Pernyataan itu dikeluarkan FMPM karena beranggapan bahwa masyarakat tidak memiliki kesempatan untuk memilih jenis yang dibelanjakan maupun harga yang representatif di lingkungan tinggal masyarakat penerima manfaat tersebut.

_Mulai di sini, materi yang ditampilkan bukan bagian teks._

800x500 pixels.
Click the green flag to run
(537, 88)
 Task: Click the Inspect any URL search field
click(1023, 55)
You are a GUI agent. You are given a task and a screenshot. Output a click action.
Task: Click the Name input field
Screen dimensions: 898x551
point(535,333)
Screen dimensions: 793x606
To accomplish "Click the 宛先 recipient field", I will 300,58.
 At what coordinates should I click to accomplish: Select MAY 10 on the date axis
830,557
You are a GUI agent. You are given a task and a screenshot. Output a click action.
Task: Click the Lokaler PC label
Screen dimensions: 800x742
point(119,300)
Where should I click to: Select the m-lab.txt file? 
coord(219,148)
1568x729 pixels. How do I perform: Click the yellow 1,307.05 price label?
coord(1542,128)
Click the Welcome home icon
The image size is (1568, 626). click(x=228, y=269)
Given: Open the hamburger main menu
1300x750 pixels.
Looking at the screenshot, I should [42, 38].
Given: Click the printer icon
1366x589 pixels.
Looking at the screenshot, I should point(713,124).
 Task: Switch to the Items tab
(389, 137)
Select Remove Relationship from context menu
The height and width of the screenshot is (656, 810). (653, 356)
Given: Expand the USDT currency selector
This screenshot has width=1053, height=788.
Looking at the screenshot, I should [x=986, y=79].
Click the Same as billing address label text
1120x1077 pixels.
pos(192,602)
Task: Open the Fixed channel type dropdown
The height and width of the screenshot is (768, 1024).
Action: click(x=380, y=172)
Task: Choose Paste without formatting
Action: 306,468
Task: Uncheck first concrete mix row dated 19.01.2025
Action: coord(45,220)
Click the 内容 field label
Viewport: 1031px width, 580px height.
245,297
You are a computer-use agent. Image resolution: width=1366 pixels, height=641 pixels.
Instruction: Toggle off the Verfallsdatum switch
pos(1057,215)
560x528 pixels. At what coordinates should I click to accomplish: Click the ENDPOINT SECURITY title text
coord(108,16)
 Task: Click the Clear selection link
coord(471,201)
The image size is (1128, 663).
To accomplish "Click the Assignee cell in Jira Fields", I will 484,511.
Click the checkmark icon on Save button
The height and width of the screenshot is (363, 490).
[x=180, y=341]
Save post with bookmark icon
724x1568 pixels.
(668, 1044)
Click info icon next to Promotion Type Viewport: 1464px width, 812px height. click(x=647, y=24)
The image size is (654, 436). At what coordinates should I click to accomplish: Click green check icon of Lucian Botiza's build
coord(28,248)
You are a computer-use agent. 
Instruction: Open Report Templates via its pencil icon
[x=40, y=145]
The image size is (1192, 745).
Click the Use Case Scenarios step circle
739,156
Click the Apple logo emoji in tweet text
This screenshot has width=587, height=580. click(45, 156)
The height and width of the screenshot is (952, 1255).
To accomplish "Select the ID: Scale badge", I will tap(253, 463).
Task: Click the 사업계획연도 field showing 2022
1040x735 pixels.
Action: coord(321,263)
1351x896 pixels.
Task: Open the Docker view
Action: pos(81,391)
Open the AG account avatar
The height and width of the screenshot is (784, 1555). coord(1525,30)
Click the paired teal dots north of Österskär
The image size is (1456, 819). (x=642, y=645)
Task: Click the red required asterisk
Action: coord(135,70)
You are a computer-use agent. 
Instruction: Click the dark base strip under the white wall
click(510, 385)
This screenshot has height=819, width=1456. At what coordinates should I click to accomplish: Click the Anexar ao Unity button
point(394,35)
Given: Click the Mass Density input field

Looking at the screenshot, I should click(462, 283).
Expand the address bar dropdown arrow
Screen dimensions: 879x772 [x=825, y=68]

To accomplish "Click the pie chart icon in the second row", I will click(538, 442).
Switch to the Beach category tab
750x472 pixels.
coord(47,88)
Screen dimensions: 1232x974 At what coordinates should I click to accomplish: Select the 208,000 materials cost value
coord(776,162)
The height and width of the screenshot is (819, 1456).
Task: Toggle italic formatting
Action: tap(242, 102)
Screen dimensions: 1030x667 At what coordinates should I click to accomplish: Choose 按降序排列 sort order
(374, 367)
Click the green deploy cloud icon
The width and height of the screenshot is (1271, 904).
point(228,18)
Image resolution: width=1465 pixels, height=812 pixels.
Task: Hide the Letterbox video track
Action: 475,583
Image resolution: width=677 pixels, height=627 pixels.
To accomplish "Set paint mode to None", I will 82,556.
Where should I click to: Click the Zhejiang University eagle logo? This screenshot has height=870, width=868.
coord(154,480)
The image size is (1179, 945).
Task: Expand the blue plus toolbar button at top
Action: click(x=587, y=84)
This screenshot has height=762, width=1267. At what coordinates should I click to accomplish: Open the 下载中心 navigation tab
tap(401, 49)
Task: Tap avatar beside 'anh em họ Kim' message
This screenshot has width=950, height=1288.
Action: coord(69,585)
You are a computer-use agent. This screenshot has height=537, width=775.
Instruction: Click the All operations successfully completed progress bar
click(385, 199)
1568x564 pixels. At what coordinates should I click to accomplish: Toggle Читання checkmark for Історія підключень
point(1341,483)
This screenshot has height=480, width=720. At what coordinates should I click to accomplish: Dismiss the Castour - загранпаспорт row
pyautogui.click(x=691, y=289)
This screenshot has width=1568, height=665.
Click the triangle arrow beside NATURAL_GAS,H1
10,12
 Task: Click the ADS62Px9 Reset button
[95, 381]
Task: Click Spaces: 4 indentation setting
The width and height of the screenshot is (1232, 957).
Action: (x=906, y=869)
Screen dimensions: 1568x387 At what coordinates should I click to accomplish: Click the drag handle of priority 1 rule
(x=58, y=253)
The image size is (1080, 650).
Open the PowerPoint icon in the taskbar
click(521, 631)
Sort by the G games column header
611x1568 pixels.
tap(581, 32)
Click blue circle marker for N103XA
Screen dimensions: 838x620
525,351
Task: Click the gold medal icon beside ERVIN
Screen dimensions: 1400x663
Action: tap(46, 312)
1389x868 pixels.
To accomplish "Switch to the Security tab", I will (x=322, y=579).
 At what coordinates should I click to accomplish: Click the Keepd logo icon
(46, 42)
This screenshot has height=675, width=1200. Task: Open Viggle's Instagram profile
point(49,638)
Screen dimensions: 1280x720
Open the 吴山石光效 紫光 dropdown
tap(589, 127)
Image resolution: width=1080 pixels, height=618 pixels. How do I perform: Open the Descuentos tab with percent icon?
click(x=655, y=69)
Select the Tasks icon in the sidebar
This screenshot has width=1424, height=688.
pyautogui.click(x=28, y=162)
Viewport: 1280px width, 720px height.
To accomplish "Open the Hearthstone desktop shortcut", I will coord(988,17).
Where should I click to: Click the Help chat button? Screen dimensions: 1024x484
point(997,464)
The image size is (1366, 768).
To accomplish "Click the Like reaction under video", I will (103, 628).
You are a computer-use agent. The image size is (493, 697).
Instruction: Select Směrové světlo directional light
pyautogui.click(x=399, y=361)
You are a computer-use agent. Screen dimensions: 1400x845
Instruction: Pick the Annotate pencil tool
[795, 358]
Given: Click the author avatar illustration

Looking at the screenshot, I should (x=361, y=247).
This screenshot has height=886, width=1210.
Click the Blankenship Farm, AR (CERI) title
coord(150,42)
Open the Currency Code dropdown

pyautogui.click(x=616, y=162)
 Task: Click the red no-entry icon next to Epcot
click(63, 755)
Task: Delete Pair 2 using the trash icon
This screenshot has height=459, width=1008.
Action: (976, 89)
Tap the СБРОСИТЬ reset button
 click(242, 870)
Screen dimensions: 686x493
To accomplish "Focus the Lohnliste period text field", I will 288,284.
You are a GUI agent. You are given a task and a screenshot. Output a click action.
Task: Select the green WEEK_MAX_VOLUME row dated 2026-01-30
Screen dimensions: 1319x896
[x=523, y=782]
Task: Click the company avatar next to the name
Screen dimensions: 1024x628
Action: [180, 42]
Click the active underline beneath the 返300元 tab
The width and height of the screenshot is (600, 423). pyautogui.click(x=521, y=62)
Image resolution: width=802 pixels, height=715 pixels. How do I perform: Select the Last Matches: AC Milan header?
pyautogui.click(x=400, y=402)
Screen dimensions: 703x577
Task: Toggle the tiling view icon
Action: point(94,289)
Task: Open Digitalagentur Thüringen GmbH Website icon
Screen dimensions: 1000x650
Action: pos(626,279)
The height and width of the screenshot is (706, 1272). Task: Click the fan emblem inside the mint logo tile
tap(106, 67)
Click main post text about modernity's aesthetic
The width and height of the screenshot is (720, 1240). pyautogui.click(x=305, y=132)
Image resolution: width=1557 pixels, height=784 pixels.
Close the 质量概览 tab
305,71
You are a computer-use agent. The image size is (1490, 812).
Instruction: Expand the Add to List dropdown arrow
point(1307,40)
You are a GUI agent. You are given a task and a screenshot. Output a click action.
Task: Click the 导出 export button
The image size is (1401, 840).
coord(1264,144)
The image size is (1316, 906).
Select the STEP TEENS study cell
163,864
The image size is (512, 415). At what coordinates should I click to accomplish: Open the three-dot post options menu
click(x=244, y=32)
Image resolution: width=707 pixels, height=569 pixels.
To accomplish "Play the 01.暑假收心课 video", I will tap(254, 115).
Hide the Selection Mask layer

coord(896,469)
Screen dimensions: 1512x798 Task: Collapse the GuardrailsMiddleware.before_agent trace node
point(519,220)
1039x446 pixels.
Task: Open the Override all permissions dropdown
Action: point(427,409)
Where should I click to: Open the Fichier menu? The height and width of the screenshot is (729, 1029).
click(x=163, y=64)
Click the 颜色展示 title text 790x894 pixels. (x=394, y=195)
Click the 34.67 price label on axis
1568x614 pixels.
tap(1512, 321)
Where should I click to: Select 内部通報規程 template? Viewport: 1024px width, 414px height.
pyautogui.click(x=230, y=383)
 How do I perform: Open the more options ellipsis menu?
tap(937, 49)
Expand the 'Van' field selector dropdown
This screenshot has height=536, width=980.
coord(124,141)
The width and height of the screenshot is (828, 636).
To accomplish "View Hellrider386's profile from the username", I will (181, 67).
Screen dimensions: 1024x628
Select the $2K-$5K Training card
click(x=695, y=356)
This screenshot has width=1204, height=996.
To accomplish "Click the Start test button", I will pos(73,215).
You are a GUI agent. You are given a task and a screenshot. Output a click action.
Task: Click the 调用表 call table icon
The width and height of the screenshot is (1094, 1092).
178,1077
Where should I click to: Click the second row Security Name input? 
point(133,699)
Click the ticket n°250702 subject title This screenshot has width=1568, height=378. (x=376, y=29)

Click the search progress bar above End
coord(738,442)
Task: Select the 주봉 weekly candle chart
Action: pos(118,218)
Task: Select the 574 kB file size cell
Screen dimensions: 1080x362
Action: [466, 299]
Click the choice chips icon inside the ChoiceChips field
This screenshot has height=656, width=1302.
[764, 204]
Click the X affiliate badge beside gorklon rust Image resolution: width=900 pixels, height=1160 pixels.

“Kami perkumpulan masyarakat sipil yang tergabung dalam Forum Masyarakat Penerima Manfaat (FMPM) Kabupaten Ciamis dan di dampingi Lembaga Bantuan Hukum Studi Kebijakan Publik (LBH Sikap) menilai ini adalah bentuk lemahnya pengawasan secara teknis di lapangan oleh pihak terkait, kelemahan itu sangat jelas terlihat dari apa yang terobservasi di lapangan,” ungkap Koordinator FMPM,
Turehan Ashuri dalam pers rilis yang dikutip Sergap Reborn Rabu (2/3/2022).

Vidio Sergapreborn

Bagai Lingkaran Setan
Menurutnya, dalam observasi di lapangan pihaknya juga menerima aduan masyarakat dengan berbagai bukti yang telah diterima yang mengindikasikan adanya pengarahan penggunaa oleh pihak terkait kepada masyarakat penerima manfaat dan tidak memberikan kesempatan sekalipun kepada masyarakat untuk menentukan sendiri dimana dan kapan membelanjakan bantuan tersebut.

“Dari apa yang terjadi dalam penyaluran dan pemanfaatan BPNT tersebut, bukan hanya masyarakat penerima manfaat yang dirugikan dari aktifitas tersebut, melainkan pengusaha lokal juga merasa dirugikan,” tandanya.

Ashuri menjelaskan bahwa pengusaha lokal tidak terakomodir dalam kegiatan ekonominya. Dari hal tersebut sangat jelas mengingkari rencana pemerintah yang tengah fokus untuk menjalankan progam pulihan ekonomi nasiolan (PEN) yaitu meningkatkan daya beli masyarakat dengan bantuan tersebut.

“Bantuan tersebut diharapkan menjadi stimulus perputaran dan pertumbuhan ekonomi di tingkat lokal, sehingga terjadi peningkatan tarap hidup dan ekonomi di tiap daerah, bukan hanya penerima manfaat langsung (KPM) melainkan juga pelaku ekonomi tempatan,” ujarnya.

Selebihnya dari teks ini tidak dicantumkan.